TASK DIRECTIONS: Render every line of the records below as a JSON list of strings, one string per line, omitting blank lines.

SOURCE DATA:
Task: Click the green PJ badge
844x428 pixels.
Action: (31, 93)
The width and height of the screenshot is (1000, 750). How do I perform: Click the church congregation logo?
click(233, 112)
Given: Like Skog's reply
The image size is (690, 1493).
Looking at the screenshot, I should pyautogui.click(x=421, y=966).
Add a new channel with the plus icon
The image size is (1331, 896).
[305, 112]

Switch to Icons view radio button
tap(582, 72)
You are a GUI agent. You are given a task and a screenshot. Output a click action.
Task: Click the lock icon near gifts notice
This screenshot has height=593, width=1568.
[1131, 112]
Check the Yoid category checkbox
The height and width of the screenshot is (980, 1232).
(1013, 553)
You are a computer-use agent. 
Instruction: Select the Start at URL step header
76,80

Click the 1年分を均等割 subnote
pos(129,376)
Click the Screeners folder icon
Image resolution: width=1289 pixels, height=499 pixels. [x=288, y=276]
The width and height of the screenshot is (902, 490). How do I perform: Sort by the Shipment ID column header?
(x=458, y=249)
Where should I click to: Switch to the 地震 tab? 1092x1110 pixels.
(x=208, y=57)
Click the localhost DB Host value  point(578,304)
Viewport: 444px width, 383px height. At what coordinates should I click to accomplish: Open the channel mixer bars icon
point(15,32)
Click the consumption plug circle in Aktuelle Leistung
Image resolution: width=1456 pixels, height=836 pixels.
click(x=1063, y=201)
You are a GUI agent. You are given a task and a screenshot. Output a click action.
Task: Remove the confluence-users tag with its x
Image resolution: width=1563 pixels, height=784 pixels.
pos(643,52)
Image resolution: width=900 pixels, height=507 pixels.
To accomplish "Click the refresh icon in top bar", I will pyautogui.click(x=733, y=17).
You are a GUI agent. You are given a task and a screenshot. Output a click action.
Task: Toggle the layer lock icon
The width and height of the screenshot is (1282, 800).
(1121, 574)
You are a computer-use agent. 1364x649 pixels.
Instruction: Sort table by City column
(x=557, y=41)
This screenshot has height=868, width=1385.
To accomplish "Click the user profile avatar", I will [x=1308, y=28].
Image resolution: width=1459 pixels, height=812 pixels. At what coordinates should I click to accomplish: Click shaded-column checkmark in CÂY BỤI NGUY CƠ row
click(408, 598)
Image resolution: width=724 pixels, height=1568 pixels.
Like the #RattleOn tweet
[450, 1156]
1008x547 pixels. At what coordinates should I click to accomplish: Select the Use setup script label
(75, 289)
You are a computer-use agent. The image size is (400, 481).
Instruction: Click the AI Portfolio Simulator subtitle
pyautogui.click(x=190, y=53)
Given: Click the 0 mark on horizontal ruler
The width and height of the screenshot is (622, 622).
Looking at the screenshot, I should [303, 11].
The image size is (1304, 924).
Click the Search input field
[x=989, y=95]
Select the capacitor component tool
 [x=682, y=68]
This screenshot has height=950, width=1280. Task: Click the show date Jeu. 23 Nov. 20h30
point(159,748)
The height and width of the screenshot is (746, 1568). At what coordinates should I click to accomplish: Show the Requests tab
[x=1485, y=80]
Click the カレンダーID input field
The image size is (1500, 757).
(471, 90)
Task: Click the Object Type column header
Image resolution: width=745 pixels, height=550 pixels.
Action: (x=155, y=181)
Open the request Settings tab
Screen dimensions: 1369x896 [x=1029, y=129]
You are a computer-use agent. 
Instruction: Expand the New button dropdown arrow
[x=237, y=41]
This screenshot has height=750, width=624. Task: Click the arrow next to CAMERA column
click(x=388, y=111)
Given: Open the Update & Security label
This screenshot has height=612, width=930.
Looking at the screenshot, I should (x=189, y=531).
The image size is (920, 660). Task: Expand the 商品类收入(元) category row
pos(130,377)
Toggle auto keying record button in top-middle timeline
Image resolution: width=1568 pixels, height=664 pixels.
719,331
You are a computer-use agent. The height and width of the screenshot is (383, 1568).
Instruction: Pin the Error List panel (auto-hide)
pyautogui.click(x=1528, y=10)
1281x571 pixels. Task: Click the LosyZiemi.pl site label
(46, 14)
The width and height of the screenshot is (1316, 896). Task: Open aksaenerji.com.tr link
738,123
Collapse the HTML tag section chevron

TASK ANSWER:
[
  "Task: Click the green PJ badge",
  "844x428 pixels.",
  "Action: (31, 93)",
  "The width and height of the screenshot is (1000, 750). How do I perform: Click the church congregation logo?",
  "click(233, 112)",
  "Given: Like Skog's reply",
  "The image size is (690, 1493).",
  "Looking at the screenshot, I should pyautogui.click(x=421, y=966).",
  "Add a new channel with the plus icon",
  "The image size is (1331, 896).",
  "[305, 112]",
  "Switch to Icons view radio button",
  "tap(582, 72)",
  "You are a GUI agent. You are given a task and a screenshot. Output a click action.",
  "Task: Click the lock icon near gifts notice",
  "This screenshot has height=593, width=1568.",
  "[1131, 112]",
  "Check the Yoid category checkbox",
  "The height and width of the screenshot is (980, 1232).",
  "(1013, 553)",
  "You are a computer-use agent. ",
  "Instruction: Select the Start at URL step header",
  "76,80",
  "Click the 1年分を均等割 subnote",
  "pos(129,376)",
  "Click the Screeners folder icon",
  "Image resolution: width=1289 pixels, height=499 pixels. [x=288, y=276]",
  "The width and height of the screenshot is (902, 490). How do I perform: Sort by the Shipment ID column header?",
  "(x=458, y=249)",
  "Where should I click to: Switch to the 地震 tab? 1092x1110 pixels.",
  "(x=208, y=57)",
  "Click the localhost DB Host value  point(578,304)",
  "Viewport: 444px width, 383px height. At what coordinates should I click to accomplish: Open the channel mixer bars icon",
  "point(15,32)",
  "Click the consumption plug circle in Aktuelle Leistung",
  "Image resolution: width=1456 pixels, height=836 pixels.",
  "click(x=1063, y=201)",
  "You are a GUI agent. You are given a task and a screenshot. Output a click action.",
  "Task: Remove the confluence-users tag with its x",
  "Image resolution: width=1563 pixels, height=784 pixels.",
  "pos(643,52)",
  "Image resolution: width=900 pixels, height=507 pixels.",
  "To accomplish \"Click the refresh icon in top bar\", I will pyautogui.click(x=733, y=17).",
  "You are a GUI agent. You are given a task and a screenshot. Output a click action.",
  "Task: Toggle the layer lock icon",
  "The width and height of the screenshot is (1282, 800).",
  "(1121, 574)",
  "You are a computer-use agent. 1364x649 pixels.",
  "Instruction: Sort table by City column",
  "(x=557, y=41)",
  "This screenshot has height=868, width=1385.",
  "To accomplish \"Click the user profile avatar\", I will [x=1308, y=28].",
  "Image resolution: width=1459 pixels, height=812 pixels. At what coordinates should I click to accomplish: Click shaded-column checkmark in CÂY BỤI NGUY CƠ row",
  "click(408, 598)",
  "Image resolution: width=724 pixels, height=1568 pixels.",
  "Like the #RattleOn tweet",
  "[450, 1156]",
  "1008x547 pixels. At what coordinates should I click to accomplish: Select the Use setup script label",
  "(75, 289)",
  "You are a computer-use agent. The image size is (400, 481).",
  "Instruction: Click the AI Portfolio Simulator subtitle",
  "pyautogui.click(x=190, y=53)",
  "Given: Click the 0 mark on horizontal ruler",
  "The width and height of the screenshot is (622, 622).",
  "Looking at the screenshot, I should [303, 11].",
  "The image size is (1304, 924).",
  "Click the Search input field",
  "[x=989, y=95]",
  "Select the capacitor component tool",
  " [x=682, y=68]",
  "This screenshot has height=950, width=1280. Task: Click the show date Jeu. 23 Nov. 20h30",
  "point(159,748)",
  "The height and width of the screenshot is (746, 1568). At what coordinates should I click to accomplish: Show the Requests tab",
  "[x=1485, y=80]",
  "Click the カレンダーID input field",
  "The image size is (1500, 757).",
  "(471, 90)",
  "Task: Click the Object Type column header",
  "Image resolution: width=745 pixels, height=550 pixels.",
  "Action: (x=155, y=181)",
  "Open the request Settings tab",
  "Screen dimensions: 1369x896 [x=1029, y=129]",
  "You are a computer-use agent. ",
  "Instruction: Expand the New button dropdown arrow",
  "[x=237, y=41]",
  "This screenshot has height=750, width=624. Task: Click the arrow next to CAMERA column",
  "click(x=388, y=111)",
  "Given: Open the Update & Security label",
  "This screenshot has height=612, width=930.",
  "Looking at the screenshot, I should (x=189, y=531).",
  "The image size is (920, 660). Task: Expand the 商品类收入(元) category row",
  "pos(130,377)",
  "Toggle auto keying record button in top-middle timeline",
  "Image resolution: width=1568 pixels, height=664 pixels.",
  "719,331",
  "You are a computer-use agent. The height and width of the screenshot is (383, 1568).",
  "Instruction: Pin the Error List panel (auto-hide)",
  "pyautogui.click(x=1528, y=10)",
  "1281x571 pixels. Task: Click the LosyZiemi.pl site label",
  "(46, 14)",
  "The width and height of the screenshot is (1316, 896). Task: Open aksaenerji.com.tr link",
  "738,123",
  "Collapse the HTML tag section chevron"
]